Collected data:
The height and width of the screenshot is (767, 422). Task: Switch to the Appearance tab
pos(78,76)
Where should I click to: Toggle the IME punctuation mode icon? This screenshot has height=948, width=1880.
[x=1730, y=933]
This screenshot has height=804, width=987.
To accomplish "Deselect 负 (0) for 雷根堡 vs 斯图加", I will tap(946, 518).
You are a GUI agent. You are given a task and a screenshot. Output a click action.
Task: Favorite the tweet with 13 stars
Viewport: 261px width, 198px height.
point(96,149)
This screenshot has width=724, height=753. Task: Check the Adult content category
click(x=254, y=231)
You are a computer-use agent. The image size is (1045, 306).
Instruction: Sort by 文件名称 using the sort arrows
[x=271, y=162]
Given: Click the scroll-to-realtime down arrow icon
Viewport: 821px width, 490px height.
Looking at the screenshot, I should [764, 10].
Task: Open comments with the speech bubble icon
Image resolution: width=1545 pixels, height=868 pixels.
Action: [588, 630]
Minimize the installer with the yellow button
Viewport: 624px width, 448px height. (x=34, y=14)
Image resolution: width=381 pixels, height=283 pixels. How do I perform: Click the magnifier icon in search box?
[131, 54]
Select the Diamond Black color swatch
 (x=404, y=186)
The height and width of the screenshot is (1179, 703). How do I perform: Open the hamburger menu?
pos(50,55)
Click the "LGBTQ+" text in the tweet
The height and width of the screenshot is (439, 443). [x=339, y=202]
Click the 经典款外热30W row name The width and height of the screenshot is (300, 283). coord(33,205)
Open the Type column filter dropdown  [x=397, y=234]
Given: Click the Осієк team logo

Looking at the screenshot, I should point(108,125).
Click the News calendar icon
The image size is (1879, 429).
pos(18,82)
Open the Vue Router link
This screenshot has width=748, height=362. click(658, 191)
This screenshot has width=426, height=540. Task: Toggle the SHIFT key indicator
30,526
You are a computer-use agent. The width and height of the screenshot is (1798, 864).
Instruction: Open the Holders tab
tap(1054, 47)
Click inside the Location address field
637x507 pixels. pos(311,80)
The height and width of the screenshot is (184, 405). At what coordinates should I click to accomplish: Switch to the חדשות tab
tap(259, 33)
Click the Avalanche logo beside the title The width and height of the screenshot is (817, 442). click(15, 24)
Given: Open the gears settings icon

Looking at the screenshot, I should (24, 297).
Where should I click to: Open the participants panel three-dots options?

-- Your instructions --
Starting at the line that contains "You are a GUI" and stopping after the line that contains "You are a computer-use agent. The image", write out every line exactly as it appears above, and no other line.

-- Answer --
You are a GUI agent. You are given a task and a screenshot. Output a click action.
Task: Favorite the tweet with 13 stars
Viewport: 261px width, 198px height.
point(96,149)
This screenshot has width=724, height=753. Task: Check the Adult content category
click(x=254, y=231)
You are a computer-use agent. The image size is (1045, 306).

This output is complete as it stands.